There are several protocols used by alarm systems to communicate with central stations. By far the most popular of them is Contact-ID. Here is the official document describing the Contact-ID standard (PDF). Like most standard documents, reading it is quite boring (though I’ve seen worse), so let me shorten the story for you:

Contact-ID Timeline

Contact-ID Protocol Time-Line

When an alarm event is triggered, the alarm system “picks up the phone” (a.k.a “takes the phone off-hook”), and waits for a dial tone. When a dial tone is received, the alarm dials the number of the central station. Up until now, we’re not dealing with the Contact-ID protocol, but simply with the necessities of using a phone line to communicate. The central station then receives the call, and waits for one second, after which it sends the Contact-ID Handshake. The handshake is made of 100 mSec of 1400Hz pure-tone, then 100 mSec of silence, and then 100 mSec of 2300Hz pure-tone. 250 mSec after that, the alarm sends the Contact-ID message. This message comprises 16 DTMF digits. Each digit is 50 mSec long, and they are separated with 50 mSec silence. The last digit is a check-sum digit that enables the central station to verify the integrity of the received message. After a successful reception of a message, the central station sends a kissoff signal.

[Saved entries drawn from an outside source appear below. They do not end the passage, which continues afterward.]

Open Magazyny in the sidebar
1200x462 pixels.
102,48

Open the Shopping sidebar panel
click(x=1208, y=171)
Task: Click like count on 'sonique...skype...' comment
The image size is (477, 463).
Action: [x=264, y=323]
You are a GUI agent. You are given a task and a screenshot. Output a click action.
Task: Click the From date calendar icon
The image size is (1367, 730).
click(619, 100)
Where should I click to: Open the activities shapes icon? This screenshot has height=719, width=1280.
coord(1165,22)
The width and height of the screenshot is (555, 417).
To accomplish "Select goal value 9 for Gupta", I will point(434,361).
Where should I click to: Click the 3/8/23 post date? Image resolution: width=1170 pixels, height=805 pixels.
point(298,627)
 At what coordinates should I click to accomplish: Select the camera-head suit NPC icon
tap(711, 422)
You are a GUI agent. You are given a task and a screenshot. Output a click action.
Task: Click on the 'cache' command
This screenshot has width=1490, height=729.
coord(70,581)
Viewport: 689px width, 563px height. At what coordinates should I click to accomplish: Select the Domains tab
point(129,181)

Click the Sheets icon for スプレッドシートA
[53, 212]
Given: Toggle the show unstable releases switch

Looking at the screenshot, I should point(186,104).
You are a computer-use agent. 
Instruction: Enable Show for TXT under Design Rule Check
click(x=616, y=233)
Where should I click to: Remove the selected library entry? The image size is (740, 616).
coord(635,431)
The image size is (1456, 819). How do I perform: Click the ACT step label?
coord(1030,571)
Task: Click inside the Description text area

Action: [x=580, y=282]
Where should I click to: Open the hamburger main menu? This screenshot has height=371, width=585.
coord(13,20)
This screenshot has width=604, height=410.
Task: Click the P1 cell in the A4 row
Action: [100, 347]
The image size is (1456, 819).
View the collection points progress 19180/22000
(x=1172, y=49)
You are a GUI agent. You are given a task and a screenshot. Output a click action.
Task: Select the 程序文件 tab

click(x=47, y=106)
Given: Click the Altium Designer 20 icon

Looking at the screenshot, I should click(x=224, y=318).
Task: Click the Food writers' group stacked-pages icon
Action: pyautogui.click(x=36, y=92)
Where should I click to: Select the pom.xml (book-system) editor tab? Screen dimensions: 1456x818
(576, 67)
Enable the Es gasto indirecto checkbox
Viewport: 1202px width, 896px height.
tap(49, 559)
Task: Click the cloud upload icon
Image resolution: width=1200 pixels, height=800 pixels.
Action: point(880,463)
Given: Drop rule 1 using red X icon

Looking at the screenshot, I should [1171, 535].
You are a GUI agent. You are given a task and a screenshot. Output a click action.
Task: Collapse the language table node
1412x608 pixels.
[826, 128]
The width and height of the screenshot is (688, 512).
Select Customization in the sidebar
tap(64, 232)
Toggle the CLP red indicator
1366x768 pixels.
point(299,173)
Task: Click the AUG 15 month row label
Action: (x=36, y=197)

This is 800 mSec of 1400Hz pure-tone. If the alarm system does not receive the kissoff tone in time, it retransmits the message.

Contact-ID Message

The Contact-ID message contains 16 digits as follows:

  • 0-3 – Account number. These four digits identify the specific alarm system or customer to the central station. These digits are not very important in Alarmino’s case, but think about a central station with thousands of customers. When it receives a call from an alarm system, it must be able to tell which one of the thousands customers is calling. These four digits enable this.
  • 4-5 – Message Type. Basically this field should always be “18”. Not terribly useful, I know.
  • 6 – Event Qualifier.
  • 7-9 – Event Code.
  • 10-11 – Group/Partition Number.
  • 12-14 – Zone Number. Ahh, finely something useful. This is the number of the zone that triggered the alarm.
  • 15 – Checksum.

As you can guess, Alarmino is mostly interested in the zone-number and checksum digits. It uses the checksum to verify the received message, and the zone-number to report to the user.


Next, you can read about Alarmino’s software, about the Alarmino’s hardware, or go back to Alarmino’s main page.

5 Responses to “Contact-ID Protocol”

  1. 1 Bill September 18, 2012 at 7:02 am

    Im addition to the zone number, don’t you also want some info on what the nature of the alarm is? (the event code maybe?)

    • 2 jah September 18, 2012 at 8:50 pm

      That would be very usefull, however as long as you know what kind of sensor is on the zone it’s not really a problem (though you wouldn’t know wether the zone is actually triggered, sending a trouble or fault or tamper)

    • 3 li0r September 19, 2012 at 5:55 am

      You’re right, and actually the SMS that Alarmino sends contains all the information in the Contact-ID message (including the event code).

  2. 4 pfd October 17, 2012 at 5:48 pm

    Hi, do you have published arduino source code somewhere?

    Can we have it?


  3. 5 Rob Krten November 2, 2014 at 1:00 am

    Have you reverse engineered the protocol that goes to the end-user alarm panel (the one with the LCDs and buttons)? I’m interested in doing something similar, and would love to have that part working…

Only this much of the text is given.